**Page excerpt:**
↓
Most of these titles stem from the results of a debate at Harvard which kind of smacks of ‘fixed results’ and was widely reported as if this were the final word the subject.

But this isn’t a popularity contest. This isn’t a subject decided by debate and thus far those wanting Pluto to be a planet again haven’t us any answer beyond sentimentality, and slight variations on ‘awww, c’mon!!’.

We’ve already cover the why of Pluto’s change from Planet to Dwarf Planet. Long story short is that the International Astronomer’s Union bent over backwards at first to try and keep Pluto as a planet that the would have accidentally admitted several asteroids and at least 5 Kuiper Belt objects into the category of “Planet” (with doubtless more coming in the future).

Suddenly a solar system with 15 planets with the possibility of another 3-5 in the near future – not counting anything else we found in the Kuiper belt – didn’t seem so keen.

The astronomer’s union then adapted a new set of rules with regret, but with the satisfaction that they had an effective definition of “Planet”. The regret of course was that Pluto was no longer the planet we knew. This sort of thing had happened before, when the definition of ‘asteroid’ was defined in the 19th century and Ceres was demoted from planet-hood after being classified as a planet for half a century.

This year, on July 14th, the New Horizons Probe will reach and explore dwarf planet Pluto. Oddly enough, when New Horizons was launched (2006) Pluto was still classified as a planet. But these days we don’t just send space probes to the big planets any more. We’ve got space probes visiting asteroids, landing on comets, with more to come. It doesn’t matter what you call Pluto, we’re still going to study it.
↑
**Stated problem A:**
Reproduce the Pluto passage from "The astronomer’s union" to "half a century.".

**Material provided:**
↓
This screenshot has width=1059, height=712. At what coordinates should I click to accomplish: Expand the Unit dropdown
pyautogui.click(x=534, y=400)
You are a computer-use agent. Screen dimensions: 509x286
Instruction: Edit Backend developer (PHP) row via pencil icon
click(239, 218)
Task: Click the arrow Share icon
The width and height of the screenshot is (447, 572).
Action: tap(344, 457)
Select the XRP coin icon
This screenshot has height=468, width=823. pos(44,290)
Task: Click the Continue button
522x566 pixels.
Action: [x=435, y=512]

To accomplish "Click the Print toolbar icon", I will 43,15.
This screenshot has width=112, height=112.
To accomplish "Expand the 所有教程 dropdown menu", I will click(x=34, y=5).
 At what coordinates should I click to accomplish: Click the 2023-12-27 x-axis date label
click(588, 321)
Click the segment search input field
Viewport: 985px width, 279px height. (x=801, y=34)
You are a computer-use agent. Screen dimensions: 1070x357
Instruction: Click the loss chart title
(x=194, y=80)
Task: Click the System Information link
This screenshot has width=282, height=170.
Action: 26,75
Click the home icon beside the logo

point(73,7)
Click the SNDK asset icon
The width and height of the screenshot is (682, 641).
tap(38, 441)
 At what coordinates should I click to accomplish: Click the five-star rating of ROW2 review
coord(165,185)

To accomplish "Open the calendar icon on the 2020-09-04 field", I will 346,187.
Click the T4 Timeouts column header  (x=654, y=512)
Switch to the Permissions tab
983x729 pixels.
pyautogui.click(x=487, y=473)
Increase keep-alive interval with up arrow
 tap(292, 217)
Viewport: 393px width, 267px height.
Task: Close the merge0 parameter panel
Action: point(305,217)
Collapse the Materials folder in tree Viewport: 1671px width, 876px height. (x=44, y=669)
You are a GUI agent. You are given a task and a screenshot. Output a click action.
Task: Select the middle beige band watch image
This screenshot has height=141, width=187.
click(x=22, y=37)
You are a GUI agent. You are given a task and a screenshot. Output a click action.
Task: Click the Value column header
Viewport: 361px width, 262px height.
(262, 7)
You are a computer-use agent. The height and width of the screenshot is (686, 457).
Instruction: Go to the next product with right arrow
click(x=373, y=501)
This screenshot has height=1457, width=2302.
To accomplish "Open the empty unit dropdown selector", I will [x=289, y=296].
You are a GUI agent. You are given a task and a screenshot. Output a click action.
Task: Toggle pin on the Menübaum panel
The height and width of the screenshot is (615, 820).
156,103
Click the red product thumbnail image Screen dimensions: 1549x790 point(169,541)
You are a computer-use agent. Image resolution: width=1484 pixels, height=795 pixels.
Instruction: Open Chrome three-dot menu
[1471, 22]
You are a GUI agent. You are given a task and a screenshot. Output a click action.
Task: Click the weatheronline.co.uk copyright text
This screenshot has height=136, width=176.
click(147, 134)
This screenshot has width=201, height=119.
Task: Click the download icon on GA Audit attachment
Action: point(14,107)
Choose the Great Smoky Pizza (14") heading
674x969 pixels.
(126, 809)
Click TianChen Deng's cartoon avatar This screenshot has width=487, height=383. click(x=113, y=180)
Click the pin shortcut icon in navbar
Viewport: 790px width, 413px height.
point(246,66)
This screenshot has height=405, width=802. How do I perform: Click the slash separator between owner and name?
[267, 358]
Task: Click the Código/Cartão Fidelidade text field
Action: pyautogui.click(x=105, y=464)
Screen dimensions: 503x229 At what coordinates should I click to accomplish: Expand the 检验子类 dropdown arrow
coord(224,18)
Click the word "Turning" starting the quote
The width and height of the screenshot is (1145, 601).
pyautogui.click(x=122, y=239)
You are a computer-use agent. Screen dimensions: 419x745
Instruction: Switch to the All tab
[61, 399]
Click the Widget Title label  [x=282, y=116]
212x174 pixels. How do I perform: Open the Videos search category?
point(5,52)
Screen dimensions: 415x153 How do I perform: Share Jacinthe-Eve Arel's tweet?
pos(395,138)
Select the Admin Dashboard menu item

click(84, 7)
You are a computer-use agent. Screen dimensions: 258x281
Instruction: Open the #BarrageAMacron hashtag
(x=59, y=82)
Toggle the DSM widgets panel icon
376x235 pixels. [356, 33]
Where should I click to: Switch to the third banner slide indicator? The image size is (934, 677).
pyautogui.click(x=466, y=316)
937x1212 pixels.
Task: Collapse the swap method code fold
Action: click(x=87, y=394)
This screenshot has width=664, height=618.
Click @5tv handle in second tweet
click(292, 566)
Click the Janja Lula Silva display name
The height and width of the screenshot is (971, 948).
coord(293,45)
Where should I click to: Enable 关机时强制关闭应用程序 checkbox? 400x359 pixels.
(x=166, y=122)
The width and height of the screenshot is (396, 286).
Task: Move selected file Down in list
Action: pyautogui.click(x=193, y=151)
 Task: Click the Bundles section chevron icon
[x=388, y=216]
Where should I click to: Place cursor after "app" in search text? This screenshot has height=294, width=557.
↑
**Stated problem B:**
Arrange the entries from the line with "Task: Click the System Information link" to the line with "Click the red" as a numbered list, leaving out blank lines.

**Expected output A:**
The astronomer’s union then adapted a new set of rules with regret, but with the satisfaction that they had an effective definition of “Planet”. The regret of course was that Pluto was no longer the planet we knew. This sort of thing had happened before, when the definition of ‘asteroid’ was defined in the 19th century and Ceres was demoted from planet-hood after being classified as a planet for half a century.

**Expected output B:**
1. Task: Click the System Information link
2. This screenshot has width=282, height=170.
3. Action: 26,75
4. Click the home icon beside the logo
5. point(73,7)
6. Click the SNDK asset icon
7. The width and height of the screenshot is (682, 641).
8. tap(38, 441)
9.  At what coordinates should I click to accomplish: Click the five-star rating of ROW2 review
10. coord(165,185)
11. To accomplish "Open the calendar icon on the 2020-09-04 field", I will 346,187.
12. Click the T4 Timeouts column header  (x=654, y=512)
13. Switch to the Permissions tab
14. 983x729 pixels.
15. pyautogui.click(x=487, y=473)
16. Increase keep-alive interval with up arrow
17.  tap(292, 217)
18. Viewport: 393px width, 267px height.
19. Task: Close the merge0 parameter panel
20. Action: point(305,217)
21. Collapse the Materials folder in tree Viewport: 1671px width, 876px height. (x=44, y=669)
22. You are a GUI agent. You are given a task and a screenshot. Output a click action.
23. Task: Select the middle beige band watch image
24. This screenshot has height=141, width=187.
25. click(x=22, y=37)
26. You are a GUI agent. You are given a task and a screenshot. Output a click action.
27. Task: Click the Value column header
28. Viewport: 361px width, 262px height.
29. (262, 7)
30. You are a computer-use agent. The height and width of the screenshot is (686, 457).
31. Instruction: Go to the next product with right arrow
32. click(x=373, y=501)
33. This screenshot has height=1457, width=2302.
34. To accomplish "Open the empty unit dropdown selector", I will [x=289, y=296].
35. You are a GUI agent. You are given a task and a screenshot. Output a click action.
36. Task: Toggle pin on the Menübaum panel
37. The height and width of the screenshot is (615, 820).
38. 156,103
39. Click the red product thumbnail image Screen dimensions: 1549x790 point(169,541)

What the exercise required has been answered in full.